Abstract:
Question Answering (QA) is a longstanding goal in Natural Language Processing (NLP). In its simplest form, QA relies on keyword matching to find single-word answers (e.g., search engines).
But single words taken out of context are ambiguous -- only context disambiguates them. This meaningful context comes in the form of syntactic and/or semantic relations between predicates and arguments. Relations are thus at the core of meaning and information. Systems like Siri or Watson have put QA in more widespread use, and users move away from single-word questions to more complex ones. Finding and classifying relations to answer those questions will thus become the central challenge for future QA systems.
The large number of relations makes relation extraction challenging; given a sentence, many possible relations can be extracted. If we can specify the relations we are interested in beforehand, we can annotate data to train supervised systems. Often though, definition beforehand is impossible, and we have to find all possible relations that hold in a text. In those cases, we must rely on unsupervised approaches.
A second problem is rapid adaptation to new domains and topics. Relations extracted from one domain may not be relevant to another.
A third problem is variation in the ways relations are expressed in text. Often, intervening words and phrases between predicates and arguments cause fixed-window pattern matching approaches to fail.
Most previous relation extraction approaches have either relied on annotated data or (semi-) structured sources of information. These approaches require pre-defined relations and manually annotated data. Furthermore, many of these approaches rely on pattern matching over surface strings, which is not robust to variations. If previous approaches used unsupervised training methods, they largely focused on clustering, effectively ignoring sequential structure in the data.
The future of QA will require us to quickly adapt to new domains and topics with little annotated data. Only if we can discover and disambiguate relations automatically can we build systems capable of open-ended QA.

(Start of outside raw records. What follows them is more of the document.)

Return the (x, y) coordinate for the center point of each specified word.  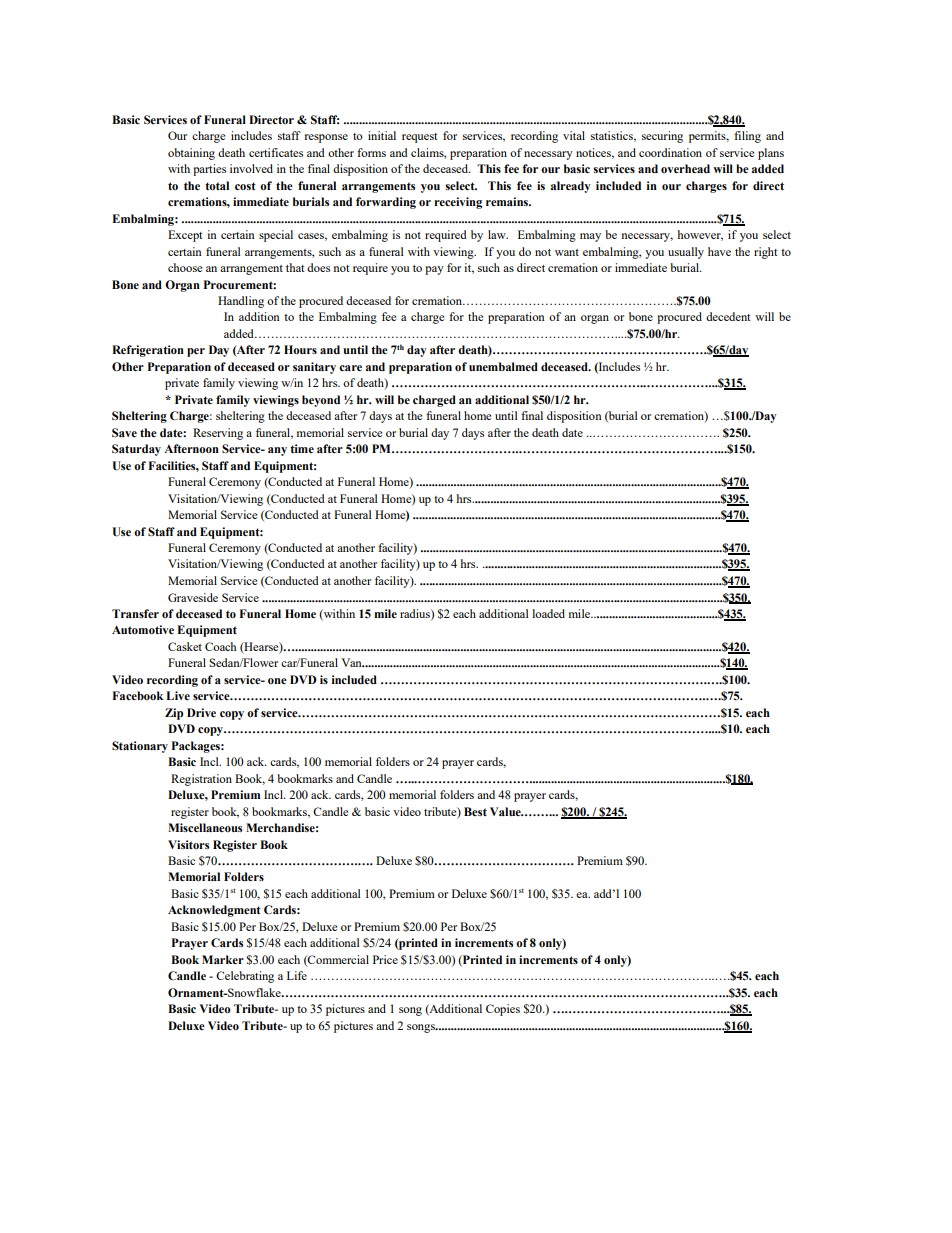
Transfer (135, 613)
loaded (548, 613)
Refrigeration (148, 351)
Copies (503, 1010)
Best (475, 811)
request (419, 138)
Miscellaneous (205, 827)
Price (385, 959)
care (350, 368)
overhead (685, 168)
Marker (223, 959)
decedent (728, 316)
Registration (201, 780)
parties (209, 170)
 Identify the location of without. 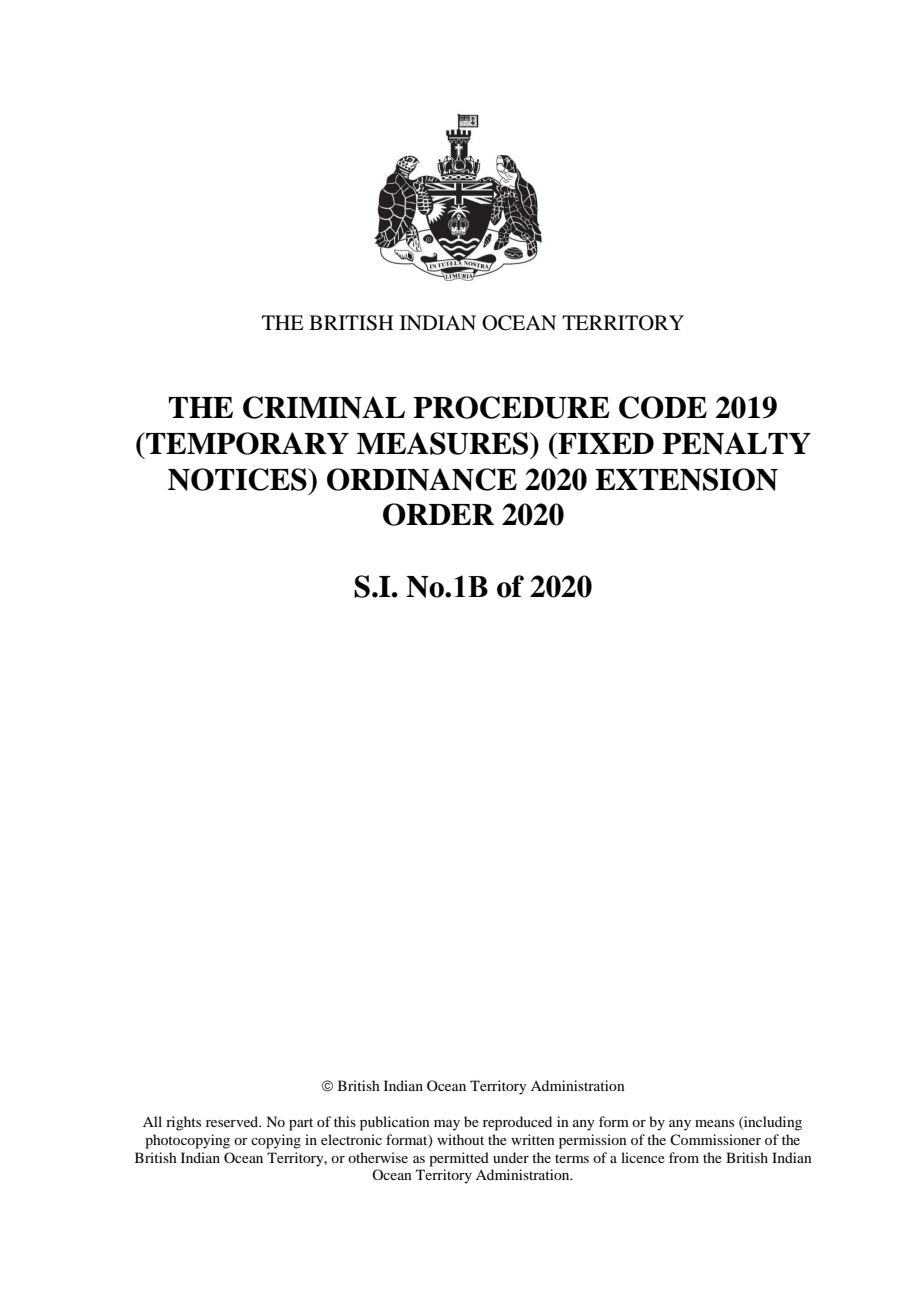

I present several techniques for discovering relations from text. I show how to use unsupervised sequential models to discover relations from raw text. These methods do not require any existing resources, manual annotation, or pre-defined relations, and can be applied to any domain. I use dependency parse structures as inputs to these methods, making these approaches more robust to surface variations. I show improvements over state-of-the-art systems as well as novel approaches to fully exploit the structure contained in the data.